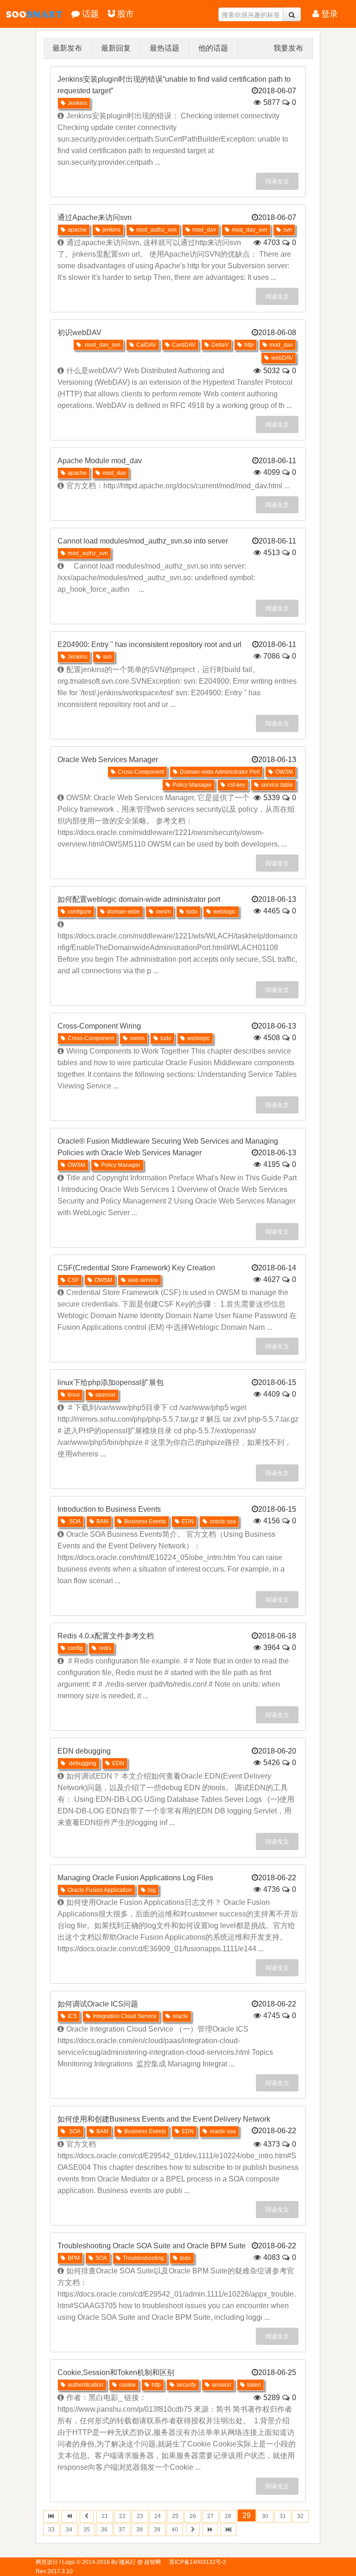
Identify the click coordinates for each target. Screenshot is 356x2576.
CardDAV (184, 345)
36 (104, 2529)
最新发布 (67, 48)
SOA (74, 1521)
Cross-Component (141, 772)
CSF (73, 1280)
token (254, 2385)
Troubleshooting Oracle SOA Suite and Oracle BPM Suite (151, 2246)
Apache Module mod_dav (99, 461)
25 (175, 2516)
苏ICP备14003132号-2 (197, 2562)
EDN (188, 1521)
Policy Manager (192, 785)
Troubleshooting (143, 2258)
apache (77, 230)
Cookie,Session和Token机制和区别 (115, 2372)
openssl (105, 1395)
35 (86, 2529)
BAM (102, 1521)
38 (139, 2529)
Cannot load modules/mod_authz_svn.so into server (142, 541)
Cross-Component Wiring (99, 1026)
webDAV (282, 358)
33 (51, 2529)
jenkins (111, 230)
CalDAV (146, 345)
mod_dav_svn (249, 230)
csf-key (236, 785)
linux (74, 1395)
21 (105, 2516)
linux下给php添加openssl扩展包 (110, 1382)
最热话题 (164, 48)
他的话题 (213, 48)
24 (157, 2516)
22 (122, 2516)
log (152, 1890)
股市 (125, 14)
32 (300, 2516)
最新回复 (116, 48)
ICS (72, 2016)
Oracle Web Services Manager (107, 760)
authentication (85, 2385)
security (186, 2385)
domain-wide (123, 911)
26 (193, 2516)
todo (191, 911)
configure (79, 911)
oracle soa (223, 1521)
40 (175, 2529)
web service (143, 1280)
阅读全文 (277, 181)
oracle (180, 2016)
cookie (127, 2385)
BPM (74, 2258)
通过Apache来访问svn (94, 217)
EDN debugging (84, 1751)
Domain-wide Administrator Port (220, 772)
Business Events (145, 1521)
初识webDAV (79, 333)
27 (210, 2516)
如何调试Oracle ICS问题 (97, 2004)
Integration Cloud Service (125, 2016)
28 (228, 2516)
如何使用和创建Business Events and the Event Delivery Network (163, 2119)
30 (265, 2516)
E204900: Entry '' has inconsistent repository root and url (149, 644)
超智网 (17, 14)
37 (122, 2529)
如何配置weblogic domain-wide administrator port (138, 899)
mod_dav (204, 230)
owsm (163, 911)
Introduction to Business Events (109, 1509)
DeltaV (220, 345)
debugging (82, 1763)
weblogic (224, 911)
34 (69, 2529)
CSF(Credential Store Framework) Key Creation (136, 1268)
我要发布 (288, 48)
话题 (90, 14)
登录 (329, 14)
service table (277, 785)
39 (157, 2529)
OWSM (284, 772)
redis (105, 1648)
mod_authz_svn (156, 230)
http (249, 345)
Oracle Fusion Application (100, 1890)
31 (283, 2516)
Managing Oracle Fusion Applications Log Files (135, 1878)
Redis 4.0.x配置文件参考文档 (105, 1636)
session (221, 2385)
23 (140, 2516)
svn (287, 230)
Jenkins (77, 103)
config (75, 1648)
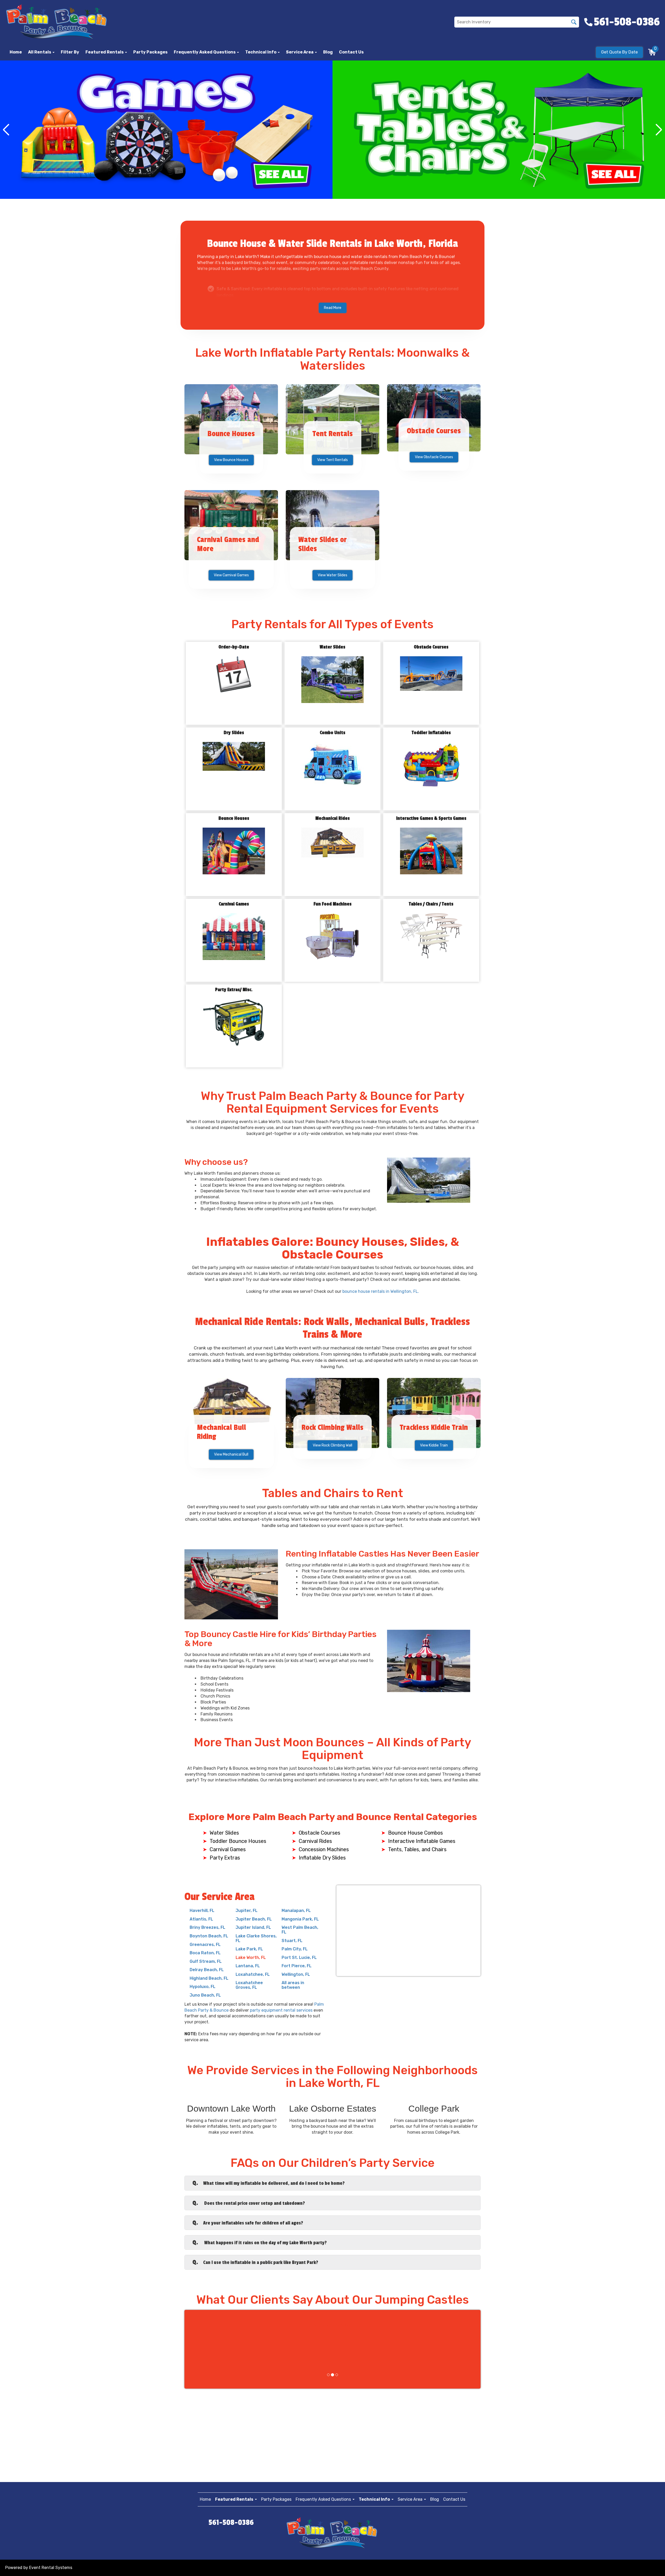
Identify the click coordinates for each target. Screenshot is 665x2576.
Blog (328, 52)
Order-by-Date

What the task asks: Transcribe the material above in full. No picture is to be copied.

Exercise output:
Identify the click coordinates for each target. Screenshot is 356x2576.
CardDAV (184, 345)
36 (104, 2529)
最新发布 (67, 48)
SOA (74, 1521)
Cross-Component (141, 772)
CSF (73, 1280)
token (254, 2385)
Troubleshooting Oracle SOA Suite and Oracle BPM Suite (151, 2246)
Apache Module mod_dav (99, 461)
25 (175, 2516)
苏ICP备14003132号-2 (197, 2562)
EDN (188, 1521)
Policy Manager (192, 785)
Troubleshooting (143, 2258)
apache (77, 230)
Cookie,Session和Token机制和区别 (115, 2372)
openssl (105, 1395)
35 (86, 2529)
BAM (102, 1521)
38 (139, 2529)
Cannot load modules/mod_authz_svn.so into server (142, 541)
Cross-Component Wiring (99, 1026)
webDAV (282, 358)
33 (51, 2529)
jenkins (111, 230)
CalDAV (146, 345)
mod_dav_svn (249, 230)
csf-key (236, 785)
linux (74, 1395)
21 (105, 2516)
linux下给php添加openssl扩展包 (110, 1382)
最热话题 (164, 48)
他的话题 (213, 48)
24 (157, 2516)
22 (122, 2516)
log (152, 1890)
股市 (125, 14)
32 (300, 2516)
最新回复 (116, 48)
ICS (72, 2016)
Oracle Web Services Manager (107, 760)
authentication (85, 2385)
security (186, 2385)
domain-wide (123, 911)
26 (193, 2516)
todo (191, 911)
configure (79, 911)
oracle soa (223, 1521)
40 (175, 2529)
web service (143, 1280)
阅读全文 (277, 181)
oracle (180, 2016)
cookie (127, 2385)
BPM (74, 2258)
通过Apache来访问svn (94, 217)
EDN debugging (84, 1751)
Domain-wide Administrator Port (220, 772)
Business Events (145, 1521)
初识webDAV (79, 333)
27 (210, 2516)
如何调试Oracle ICS问题 (97, 2004)
Integration Cloud Service (125, 2016)
28 (228, 2516)
如何使用和创建Business Events and the Event Delivery Network (163, 2119)
30 (265, 2516)
E204900: Entry '' has inconsistent repository root and url (149, 644)
超智网 (17, 14)
37 (122, 2529)
如何配置weblogic domain-wide administrator port (138, 899)
mod_dav (204, 230)
owsm (163, 911)
Introduction to Business Events (109, 1509)
DeltaV (220, 345)
debugging (82, 1763)
weblogic (224, 911)
34 (69, 2529)
CSF(Credential Store Framework) Key Creation (136, 1268)
我要发布 (288, 48)
话题 (90, 14)
登录 (329, 14)
service table (277, 785)
39 (157, 2529)
OWSM (284, 772)
redis (105, 1648)
mod_authz_svn (156, 230)
http (249, 345)
Oracle Fusion Application (100, 1890)
31 (283, 2516)
Managing Oracle Fusion Applications Log Files (135, 1878)
Redis 4.0.x配置文件参考文档 (105, 1636)
session (221, 2385)
23 (140, 2516)
svn (287, 230)
Jenkins (77, 103)
config (75, 1648)
Identify the click coordinates for each target. Screenshot is 665x2576.
Blog (328, 52)
Order-by-Date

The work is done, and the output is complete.